Purpose: the present study aims to investigate the function of miR-199 on gemcitabine (GEM)-resistance in pancreatic cancer, as well as the underlying mechanism. Methods: the GEM-resistant SW1990 cell line (SW1990/SZ) was established. The CCK-8 assay was used to detect the cell viability. The self-renewal of SW1990/SZ cells was evaluated by sphere formation and the colony formation assay. The apoptosis was detected by flow cytometry and the migration ability was measured by the transwell assay. The dual-luciferase gene reporter assay was utilized to confirm the binding between miR-199 and Snail. The expression level of CD44, ALDH1, Nanog, E-cadherin, Vimentin, beta-catenin, and Snail was determined by the Western blotting assay.

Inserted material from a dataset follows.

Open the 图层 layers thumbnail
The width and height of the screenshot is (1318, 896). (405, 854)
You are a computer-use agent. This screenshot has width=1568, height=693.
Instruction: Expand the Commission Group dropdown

Results: the cell sphere formation rate, number of spheres, and expression level of CD44, ALDH1, and Nanog in GEM-treated SW1990/SZ cells were significantly suppressed by miR-199, accompanied by declined proliferation ability, an increased apoptotic rate, inhibited migration ability, and suppressed EMT progression. The binding site between miR-199 and 3'-UTR of Snail was predicted and confirmed. The inhibitory effect of miR-199 on self-renewal of SW1990/GZ cells and the faciliating property of miR-199 on the inhibitory effect of GEM against the proliferation ability, migration ability, and EMT progression were abolished by overexpressing Snail. Conclusion: MiR-199 reversed the resistance to GEM in pancreatic cancer by suppressing stemness through regulating the EMT.